**SET TASKS:**
**1)** In the post about slow app startup, how long does Objectify registration of the 36 entity classes take?
**2)** In the post about slow app startup, update the stretch from "I have two environments, a" through "rare numbers higher." by replacing "appids" with "application IDs".

Here's some more information:

I have two environments, a production environment and a sandbox
environment (same code, different appids).  Production loading
requests usually take ~50 seconds, with occasional (rare) 25s loads.
Sandbox consistently takes 25s, with *very* rare numbers higher.

I log a few timing metrics at startup.  Behavior is consistent with
slow classloading, but I can't think of a good way to be certain.  Is
it possible to instrument the classloader and get load timings for
specific classes?

I've optimized my app in all the obvious ways:  Lazily load everything
that can be, eliminate any classpath scanning, using Objectify, etc.
However, it still requires a lot of classes to get my app started, and
I don't see any way around it:

 * Objectify requires every class to be registered up front.  This is
taking 5-8 seconds to regster 36 entity classes (plus a fair bit of
embedded structure).  I am intimately familiar with what Ofy does
during registration - this isn't a computational cost.

 * I'm using Guice (development mode), but this isn't really the core
of the problem.  The issue is that I'm using JAX-RS (Resteasy) to
support my REST API.  In order for the @Path annotations to be
recognized, every resource class must be registered - and thus loaded.
 There's ~80 of these classes.  The Guice initialization part (which
includes Objectify registration) takes ~30s in production, ~15s in
sandbox.

I don't see an obvious way to optimize this short of going back to
Java programming circa 2002.  As long as my sitemap is defined by
@Path annotations and not a bunch of text in an xml file, those
classes are going to have to be loaded before my app starts.  Entity
classes must be registered and introspected before any data is loaded
from the datastore.

I'm not even asking for classpath scanning... I just want normal
classes to load in reasonable time.  This problem is going to get
significantly worse over the next year.  We add classes every day; our
app gets more features, not fewer.  I guess my next experiment will
need to be JARing my WEB-INF/classes.

Rafael:  Thanks for the links... John Patterson's comment on David
Chandler's article was interesting.  I use Guice AOP in several rather
important places; I really hesitate to remove it.  At the very least
it would require adding a lot of tedious, error-prone code to replace
my interceptors.

I would like to hear from someone who has measured the effects of
stripping unused code out of third-party jars.  Does that really help?
 It would be heinously complicated to maintain this, but I'm very
concerned that I'm hitting a scalability limit of appengine -
something like "your application cannot be more complex than N
classes".

**SUPPLIED DATA:**
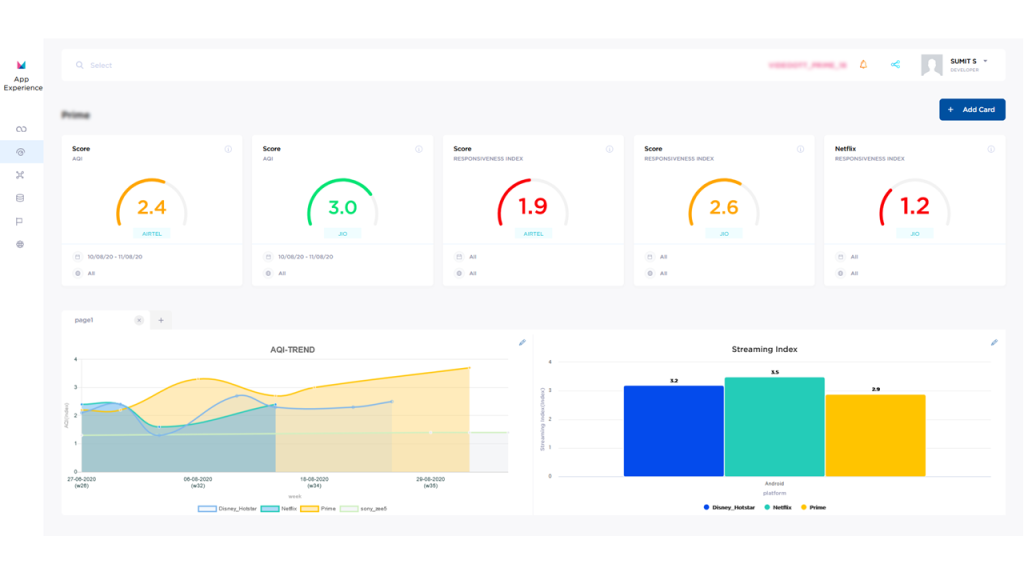Open the flag panel from the sidebar
The height and width of the screenshot is (576, 1024).
(21, 221)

**WORKED SOLUTIONS:**
**1)** 5-8 seconds

**2)**
I have two environments, a production environment and a sandbox
environment (same code, different application IDs).  Production loading
requests usually take ~50 seconds, with occasional (rare) 25s loads.
Sandbox consistently takes 25s, with *very* rare numbers higher.